Insurance Europe warmly welcomes today’s European Commission green paper consultation on the long-term financing of the European economy.

“We fully support the Commission’s aim of starting a broad debate on how to address the urgent challenge of satisfying the large-scale and long-term investment requirements in the European economy,” said Sergio Balbinot, president of Insurance Europe.

As the insurance industry carries out its primary function as a provider of risk-transfer, protection and pension products, it generates predictable streams of claims over long periods and has historically been a natural investor in long-term assets. In the current economic and financial turmoil, insurers have an important role to play in EU growth and stability.

“In the wave of regulatory reforms currently facing the European insurance industry, it is therefore vital that any changes do not jeopardise insurers’ ability to provide this much-needed long-term financing and stability to the economy,” said Balbinot.

“Europe’s renewed economic growth depends on it.”

Insurers are the largest non-bank institutional investors in Europe, with over €7 700bn of assets under management at the end of 2011. Insurers invest in a broad range of asset classes, with two-thirds held in corporate and government bonds.
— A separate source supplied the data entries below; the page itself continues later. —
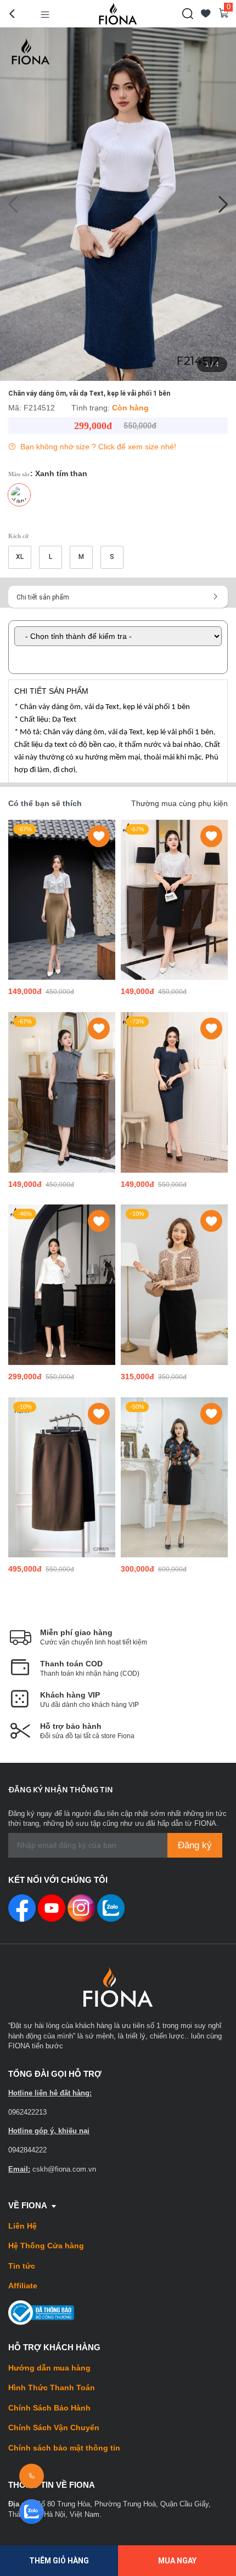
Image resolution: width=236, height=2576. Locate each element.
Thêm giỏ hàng (59, 2560)
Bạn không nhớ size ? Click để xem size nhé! (97, 446)
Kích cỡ (18, 536)
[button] (223, 204)
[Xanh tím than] (19, 495)
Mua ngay (177, 2560)
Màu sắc (47, 473)
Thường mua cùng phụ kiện (179, 803)
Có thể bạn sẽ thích (45, 803)
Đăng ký (195, 1845)
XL (20, 557)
Both directly and indirectly, they provide funding for activities on which European economic growth depends, such as infrastructure projects, mortgages, government debt and investments in SMEs and large corporates.

“In the push to implement regulatory reforms, this broader macro-economic picture must not be forgotten,” said Balbinot. This important point has already been publicly recognised by bodies such as the Financial Stability Board and the G-20.
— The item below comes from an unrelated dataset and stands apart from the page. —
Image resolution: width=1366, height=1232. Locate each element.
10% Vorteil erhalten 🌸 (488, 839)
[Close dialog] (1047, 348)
Capital requirements and balance sheet volatility in the forthcoming Solvency II regulation, for example, must not make it more expensive for insurers to invest in long-term assets.

As the green paper rightly recognises: “… if banks reduce their exposure to long-term real assets as a consequence of increasing liquidity requirements, institutional investors with long-term liabilities could fill the gap as long as the regulatory framework avoids an excessive focus on short-term volatility.”